Dataset entries:

• • •

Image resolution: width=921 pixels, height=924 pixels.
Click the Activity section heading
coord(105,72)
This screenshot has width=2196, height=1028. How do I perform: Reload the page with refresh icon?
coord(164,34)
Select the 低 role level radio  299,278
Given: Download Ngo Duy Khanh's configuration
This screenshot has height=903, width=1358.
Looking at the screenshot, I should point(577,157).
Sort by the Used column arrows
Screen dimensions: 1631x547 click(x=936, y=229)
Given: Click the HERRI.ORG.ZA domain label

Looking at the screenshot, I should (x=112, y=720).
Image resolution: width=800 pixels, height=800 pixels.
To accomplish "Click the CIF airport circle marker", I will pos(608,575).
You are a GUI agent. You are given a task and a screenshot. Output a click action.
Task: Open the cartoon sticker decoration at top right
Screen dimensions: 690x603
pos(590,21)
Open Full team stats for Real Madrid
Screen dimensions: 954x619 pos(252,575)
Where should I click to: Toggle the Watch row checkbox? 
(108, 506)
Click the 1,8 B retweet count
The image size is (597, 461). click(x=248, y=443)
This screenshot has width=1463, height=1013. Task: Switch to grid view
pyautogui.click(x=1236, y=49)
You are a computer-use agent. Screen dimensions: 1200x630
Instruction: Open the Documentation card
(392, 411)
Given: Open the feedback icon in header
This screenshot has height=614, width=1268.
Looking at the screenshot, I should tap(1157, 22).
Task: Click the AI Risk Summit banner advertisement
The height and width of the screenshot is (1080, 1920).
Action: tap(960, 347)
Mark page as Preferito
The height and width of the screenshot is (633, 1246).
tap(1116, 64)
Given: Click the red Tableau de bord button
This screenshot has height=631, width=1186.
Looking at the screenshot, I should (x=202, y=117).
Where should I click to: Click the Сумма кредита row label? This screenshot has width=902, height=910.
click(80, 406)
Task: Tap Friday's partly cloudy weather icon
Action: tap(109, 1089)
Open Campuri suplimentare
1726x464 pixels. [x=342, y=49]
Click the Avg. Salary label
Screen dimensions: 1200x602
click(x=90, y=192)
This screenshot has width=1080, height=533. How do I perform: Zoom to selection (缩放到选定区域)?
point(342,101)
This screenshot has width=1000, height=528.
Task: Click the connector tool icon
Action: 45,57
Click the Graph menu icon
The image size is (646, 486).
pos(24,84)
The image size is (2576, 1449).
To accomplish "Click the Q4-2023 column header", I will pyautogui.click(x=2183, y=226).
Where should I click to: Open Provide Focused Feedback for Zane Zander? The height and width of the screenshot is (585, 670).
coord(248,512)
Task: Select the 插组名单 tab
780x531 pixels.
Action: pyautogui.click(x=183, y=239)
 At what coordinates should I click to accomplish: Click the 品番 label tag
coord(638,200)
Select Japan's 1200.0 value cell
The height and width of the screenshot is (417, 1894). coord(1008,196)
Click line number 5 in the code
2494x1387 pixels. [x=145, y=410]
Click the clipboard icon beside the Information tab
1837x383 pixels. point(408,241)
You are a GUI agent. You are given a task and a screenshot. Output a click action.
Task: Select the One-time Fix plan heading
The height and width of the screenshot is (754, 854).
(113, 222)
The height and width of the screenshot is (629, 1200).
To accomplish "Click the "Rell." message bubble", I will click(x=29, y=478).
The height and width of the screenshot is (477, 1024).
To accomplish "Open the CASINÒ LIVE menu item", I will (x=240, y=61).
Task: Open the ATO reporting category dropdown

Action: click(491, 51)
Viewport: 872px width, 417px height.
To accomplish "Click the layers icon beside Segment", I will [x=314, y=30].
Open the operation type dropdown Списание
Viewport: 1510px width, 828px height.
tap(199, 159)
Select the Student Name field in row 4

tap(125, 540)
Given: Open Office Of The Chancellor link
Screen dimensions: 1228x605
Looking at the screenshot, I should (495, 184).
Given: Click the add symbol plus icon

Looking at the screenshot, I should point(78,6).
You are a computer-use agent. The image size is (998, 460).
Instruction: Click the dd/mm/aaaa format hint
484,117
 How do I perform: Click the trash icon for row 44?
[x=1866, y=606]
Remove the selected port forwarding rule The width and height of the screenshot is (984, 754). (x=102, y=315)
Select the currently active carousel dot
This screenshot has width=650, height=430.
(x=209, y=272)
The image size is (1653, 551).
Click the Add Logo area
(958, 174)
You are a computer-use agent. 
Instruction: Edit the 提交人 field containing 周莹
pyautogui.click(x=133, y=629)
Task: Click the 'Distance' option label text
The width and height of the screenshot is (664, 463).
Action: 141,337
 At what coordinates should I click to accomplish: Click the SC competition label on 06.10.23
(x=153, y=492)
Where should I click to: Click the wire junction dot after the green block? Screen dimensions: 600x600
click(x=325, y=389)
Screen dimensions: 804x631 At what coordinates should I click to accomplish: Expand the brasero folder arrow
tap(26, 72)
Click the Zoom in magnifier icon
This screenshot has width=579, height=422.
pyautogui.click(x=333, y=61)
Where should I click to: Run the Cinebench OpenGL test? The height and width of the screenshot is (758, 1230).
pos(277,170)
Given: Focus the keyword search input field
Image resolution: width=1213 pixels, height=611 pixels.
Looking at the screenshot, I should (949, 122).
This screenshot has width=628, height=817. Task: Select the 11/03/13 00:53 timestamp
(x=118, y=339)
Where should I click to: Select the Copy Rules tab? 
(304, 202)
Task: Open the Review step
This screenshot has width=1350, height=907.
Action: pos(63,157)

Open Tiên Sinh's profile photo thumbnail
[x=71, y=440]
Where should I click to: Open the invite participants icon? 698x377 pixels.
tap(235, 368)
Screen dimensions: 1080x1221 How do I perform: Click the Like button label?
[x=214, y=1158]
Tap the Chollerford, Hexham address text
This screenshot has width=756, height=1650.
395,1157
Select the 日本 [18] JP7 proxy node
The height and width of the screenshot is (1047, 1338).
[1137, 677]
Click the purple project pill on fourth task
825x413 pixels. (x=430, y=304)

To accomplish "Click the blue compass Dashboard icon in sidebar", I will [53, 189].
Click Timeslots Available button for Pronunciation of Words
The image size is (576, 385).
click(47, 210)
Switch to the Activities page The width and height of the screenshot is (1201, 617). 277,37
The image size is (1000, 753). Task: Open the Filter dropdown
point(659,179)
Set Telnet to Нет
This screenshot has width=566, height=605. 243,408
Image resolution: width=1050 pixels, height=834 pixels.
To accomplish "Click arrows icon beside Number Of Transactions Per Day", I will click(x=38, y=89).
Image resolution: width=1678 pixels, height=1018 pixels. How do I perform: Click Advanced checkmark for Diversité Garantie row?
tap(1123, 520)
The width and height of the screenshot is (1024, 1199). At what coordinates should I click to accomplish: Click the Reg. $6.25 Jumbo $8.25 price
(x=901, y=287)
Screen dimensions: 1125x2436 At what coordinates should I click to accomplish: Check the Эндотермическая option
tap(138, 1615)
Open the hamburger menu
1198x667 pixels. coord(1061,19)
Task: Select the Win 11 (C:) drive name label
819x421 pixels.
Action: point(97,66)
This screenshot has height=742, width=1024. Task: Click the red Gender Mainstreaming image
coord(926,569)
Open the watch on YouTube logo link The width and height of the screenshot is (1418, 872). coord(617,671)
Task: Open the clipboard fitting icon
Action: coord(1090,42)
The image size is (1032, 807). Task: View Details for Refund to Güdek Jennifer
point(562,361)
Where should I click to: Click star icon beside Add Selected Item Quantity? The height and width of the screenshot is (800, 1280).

• • •

■ **Problem statement**:
The response should consist of every record above, reproduced exactly.

■ **Answer section**:
Image resolution: width=921 pixels, height=924 pixels.
Click the Activity section heading
coord(105,72)
This screenshot has width=2196, height=1028. How do I perform: Reload the page with refresh icon?
coord(164,34)
Select the 低 role level radio  299,278
Given: Download Ngo Duy Khanh's configuration
This screenshot has height=903, width=1358.
Looking at the screenshot, I should point(577,157).
Sort by the Used column arrows
Screen dimensions: 1631x547 click(x=936, y=229)
Given: Click the HERRI.ORG.ZA domain label

Looking at the screenshot, I should (x=112, y=720).
Image resolution: width=800 pixels, height=800 pixels.
To accomplish "Click the CIF airport circle marker", I will pos(608,575).
You are a GUI agent. You are given a task and a screenshot. Output a click action.
Task: Open the cartoon sticker decoration at top right
Screen dimensions: 690x603
pos(590,21)
Open Full team stats for Real Madrid
Screen dimensions: 954x619 pos(252,575)
Where should I click to: Toggle the Watch row checkbox? 
(108, 506)
Click the 1,8 B retweet count
The image size is (597, 461). click(x=248, y=443)
This screenshot has width=1463, height=1013. Task: Switch to grid view
pyautogui.click(x=1236, y=49)
You are a computer-use agent. Screen dimensions: 1200x630
Instruction: Open the Documentation card
(392, 411)
Given: Open the feedback icon in header
This screenshot has height=614, width=1268.
Looking at the screenshot, I should tap(1157, 22).
Task: Click the AI Risk Summit banner advertisement
The height and width of the screenshot is (1080, 1920).
Action: tap(960, 347)
Mark page as Preferito
The height and width of the screenshot is (633, 1246).
tap(1116, 64)
Given: Click the red Tableau de bord button
This screenshot has height=631, width=1186.
Looking at the screenshot, I should (x=202, y=117).
Where should I click to: Click the Сумма кредита row label? This screenshot has width=902, height=910.
click(80, 406)
Task: Tap Friday's partly cloudy weather icon
Action: tap(109, 1089)
Open Campuri suplimentare
1726x464 pixels. [x=342, y=49]
Click the Avg. Salary label
Screen dimensions: 1200x602
click(x=90, y=192)
This screenshot has width=1080, height=533. How do I perform: Zoom to selection (缩放到选定区域)?
point(342,101)
This screenshot has width=1000, height=528.
Task: Click the connector tool icon
Action: 45,57
Click the Graph menu icon
The image size is (646, 486).
pos(24,84)
The image size is (2576, 1449).
To accomplish "Click the Q4-2023 column header", I will pyautogui.click(x=2183, y=226).
Where should I click to: Open Provide Focused Feedback for Zane Zander? The height and width of the screenshot is (585, 670).
coord(248,512)
Task: Select the 插组名单 tab
780x531 pixels.
Action: pyautogui.click(x=183, y=239)
 At what coordinates should I click to accomplish: Click the 品番 label tag
coord(638,200)
Select Japan's 1200.0 value cell
The height and width of the screenshot is (417, 1894). coord(1008,196)
Click line number 5 in the code
2494x1387 pixels. [x=145, y=410]
Click the clipboard icon beside the Information tab
1837x383 pixels. point(408,241)
You are a GUI agent. You are given a task and a screenshot. Output a click action.
Task: Select the One-time Fix plan heading
The height and width of the screenshot is (754, 854).
(113, 222)
The height and width of the screenshot is (629, 1200).
To accomplish "Click the "Rell." message bubble", I will click(x=29, y=478).
The height and width of the screenshot is (477, 1024).
To accomplish "Open the CASINÒ LIVE menu item", I will (x=240, y=61).
Task: Open the ATO reporting category dropdown

Action: click(491, 51)
Viewport: 872px width, 417px height.
To accomplish "Click the layers icon beside Segment", I will [x=314, y=30].
Open the operation type dropdown Списание
Viewport: 1510px width, 828px height.
tap(199, 159)
Select the Student Name field in row 4

tap(125, 540)
Given: Open Office Of The Chancellor link
Screen dimensions: 1228x605
Looking at the screenshot, I should (495, 184).
Given: Click the add symbol plus icon

Looking at the screenshot, I should point(78,6).
You are a computer-use agent. The image size is (998, 460).
Instruction: Click the dd/mm/aaaa format hint
484,117
 How do I perform: Click the trash icon for row 44?
[x=1866, y=606]
Remove the selected port forwarding rule The width and height of the screenshot is (984, 754). (x=102, y=315)
Select the currently active carousel dot
This screenshot has width=650, height=430.
(x=209, y=272)
The image size is (1653, 551).
Click the Add Logo area
(958, 174)
You are a computer-use agent. 
Instruction: Edit the 提交人 field containing 周莹
pyautogui.click(x=133, y=629)
Task: Click the 'Distance' option label text
The width and height of the screenshot is (664, 463).
Action: 141,337
 At what coordinates should I click to accomplish: Click the SC competition label on 06.10.23
(x=153, y=492)
Where should I click to: Click the wire junction dot after the green block? Screen dimensions: 600x600
click(x=325, y=389)
Screen dimensions: 804x631 At what coordinates should I click to accomplish: Expand the brasero folder arrow
tap(26, 72)
Click the Zoom in magnifier icon
This screenshot has width=579, height=422.
pyautogui.click(x=333, y=61)
Where should I click to: Run the Cinebench OpenGL test? The height and width of the screenshot is (758, 1230).
pos(277,170)
Given: Focus the keyword search input field
Image resolution: width=1213 pixels, height=611 pixels.
Looking at the screenshot, I should (949, 122).
This screenshot has width=628, height=817. Task: Select the 11/03/13 00:53 timestamp
(x=118, y=339)
Where should I click to: Select the Copy Rules tab? 
(304, 202)
Task: Open the Review step
This screenshot has width=1350, height=907.
Action: pos(63,157)

Open Tiên Sinh's profile photo thumbnail
[x=71, y=440]
Where should I click to: Open the invite participants icon? 698x377 pixels.
tap(235, 368)
Screen dimensions: 1080x1221 How do I perform: Click the Like button label?
[x=214, y=1158]
Tap the Chollerford, Hexham address text
This screenshot has width=756, height=1650.
395,1157
Select the 日本 [18] JP7 proxy node
The height and width of the screenshot is (1047, 1338).
[1137, 677]
Click the purple project pill on fourth task
825x413 pixels. (x=430, y=304)

To accomplish "Click the blue compass Dashboard icon in sidebar", I will [53, 189].
Click Timeslots Available button for Pronunciation of Words
The image size is (576, 385).
click(47, 210)
Switch to the Activities page The width and height of the screenshot is (1201, 617). 277,37
The image size is (1000, 753). Task: Open the Filter dropdown
point(659,179)
Set Telnet to Нет
This screenshot has width=566, height=605. 243,408
Image resolution: width=1050 pixels, height=834 pixels.
To accomplish "Click arrows icon beside Number Of Transactions Per Day", I will click(x=38, y=89).
Image resolution: width=1678 pixels, height=1018 pixels. How do I perform: Click Advanced checkmark for Diversité Garantie row?
tap(1123, 520)
The width and height of the screenshot is (1024, 1199). At what coordinates should I click to accomplish: Click the Reg. $6.25 Jumbo $8.25 price
(x=901, y=287)
Screen dimensions: 1125x2436 At what coordinates should I click to accomplish: Check the Эндотермическая option
tap(138, 1615)
Open the hamburger menu
1198x667 pixels. coord(1061,19)
Task: Select the Win 11 (C:) drive name label
819x421 pixels.
Action: point(97,66)
This screenshot has height=742, width=1024. Task: Click the red Gender Mainstreaming image
coord(926,569)
Open the watch on YouTube logo link The width and height of the screenshot is (1418, 872). coord(617,671)
Task: Open the clipboard fitting icon
Action: coord(1090,42)
The image size is (1032, 807). Task: View Details for Refund to Güdek Jennifer
point(562,361)
Where should I click to: Click star icon beside Add Selected Item Quantity? The height and width of the screenshot is (800, 1280).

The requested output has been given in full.